In his current position as a Research Associate in the University of Montana’s W.A. Franke College of Forestry and Conservation, Cory coordinates a group of partners from NGOs, local agencies, and private citizens that work closely with the Forest Service to implement forest restoration on several local National Forests. He coordinates a monitoring program looking at the effects on wildlife, vegetation, aquatic systems, and socioeconomic conditions resulting from Forest Service management actions. He also works with local school groups and community members to help monitor forest conditions and water quality. He currently resides in Whitefish, with his partner Michelle and her daughter Lucy, where he enjoys cross-country skiing, mountain biking, playing pickleball, and brewing beer to share with friends.

           BOARD OF DIRECTORS

Margaret Parodi:   I have a Master’s degree in Geology from the State University of New York (SUNY) at Binghamton and worked as a professional geologist in the oil and minerals industries for 7 years. I then ran my own geological and geophysical consulting firm (with my husband) in the North Idaho region for 15 plus years. I am now employed part time for an artist in Bigfork doing framing, shipping, and sales work.

Will Beyer: I am a semi-retired overseas maintenance, mechanic contractor and licensed Montana water well contractor. I moved to Montana in 1975 where I attended the University of Montana, and the Missoula VoTec.  This brief education propelled me from the hay fields of the Missoula Valley and White Sulfur Springs to Tioga, North Dakota, and finally Kalispell, Montana, in 1982. Since 1999 I have 

worked in some far-away places such as the South Pole, the glacial summit of Greenland and points in between.

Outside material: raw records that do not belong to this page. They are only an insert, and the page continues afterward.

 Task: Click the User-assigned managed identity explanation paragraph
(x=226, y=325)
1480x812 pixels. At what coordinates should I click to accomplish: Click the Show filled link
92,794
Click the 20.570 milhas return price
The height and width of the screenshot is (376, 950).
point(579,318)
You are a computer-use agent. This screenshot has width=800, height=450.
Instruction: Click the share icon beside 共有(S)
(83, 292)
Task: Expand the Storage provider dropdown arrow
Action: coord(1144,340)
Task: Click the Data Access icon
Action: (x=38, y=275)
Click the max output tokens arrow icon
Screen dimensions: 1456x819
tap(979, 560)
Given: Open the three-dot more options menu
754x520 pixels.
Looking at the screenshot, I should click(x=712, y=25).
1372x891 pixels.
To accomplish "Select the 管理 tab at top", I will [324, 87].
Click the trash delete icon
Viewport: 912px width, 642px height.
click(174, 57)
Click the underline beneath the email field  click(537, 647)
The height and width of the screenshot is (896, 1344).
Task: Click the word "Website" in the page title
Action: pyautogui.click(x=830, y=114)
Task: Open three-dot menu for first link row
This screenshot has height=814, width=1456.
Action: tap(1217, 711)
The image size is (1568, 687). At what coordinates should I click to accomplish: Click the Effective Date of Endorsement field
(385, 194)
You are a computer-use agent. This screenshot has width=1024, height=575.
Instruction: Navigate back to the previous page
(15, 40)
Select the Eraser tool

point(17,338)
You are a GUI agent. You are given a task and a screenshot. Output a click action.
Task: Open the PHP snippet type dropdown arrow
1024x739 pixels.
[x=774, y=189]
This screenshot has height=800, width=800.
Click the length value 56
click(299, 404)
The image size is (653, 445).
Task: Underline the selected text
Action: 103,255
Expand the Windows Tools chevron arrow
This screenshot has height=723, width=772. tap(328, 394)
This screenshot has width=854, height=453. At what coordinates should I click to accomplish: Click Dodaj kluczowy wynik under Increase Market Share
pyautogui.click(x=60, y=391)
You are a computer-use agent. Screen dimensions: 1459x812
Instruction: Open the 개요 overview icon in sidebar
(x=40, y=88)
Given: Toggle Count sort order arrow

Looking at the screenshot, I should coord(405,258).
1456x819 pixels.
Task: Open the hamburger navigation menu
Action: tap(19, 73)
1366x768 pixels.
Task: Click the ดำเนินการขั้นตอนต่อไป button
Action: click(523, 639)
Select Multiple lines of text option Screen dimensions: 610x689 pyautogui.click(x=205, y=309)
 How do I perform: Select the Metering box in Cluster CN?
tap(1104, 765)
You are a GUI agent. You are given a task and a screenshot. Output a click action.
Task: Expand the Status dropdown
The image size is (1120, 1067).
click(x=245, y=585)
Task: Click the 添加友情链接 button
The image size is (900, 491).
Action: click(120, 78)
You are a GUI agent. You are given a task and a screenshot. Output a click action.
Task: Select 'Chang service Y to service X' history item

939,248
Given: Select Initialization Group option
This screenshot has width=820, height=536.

Some of my life achievements are hand crafting a log cabin and building a bridge across the Swan River near Condon, Montana. I love the outdoors, hiking, cc skiing, fishing, hunting, bird watching, floating rivers and forest management. I have been casually involved in Audubon since the 1990s.

Dave Manuwal: I have studied birds in the western US for over 60 years. I received an undergraduate degree from Purdue University and a Master’s degree working with Dick Taber at the University of Montana in 1968. Then I received a PhD studying marine birds at UCLA in 1972. I taught and conducted bird research for 41 years at the University of Washington’s School of Environmental and Forest Sciences, retiring in 2013 as Emeritus Professor of Wildlife Science. Currently, I am an affiliate professor at UM where I recently resurveyed his bird plots at Lubrecht Experimental Forest from 40 years earlier! I now reside in Kalispell with my wife Naomi.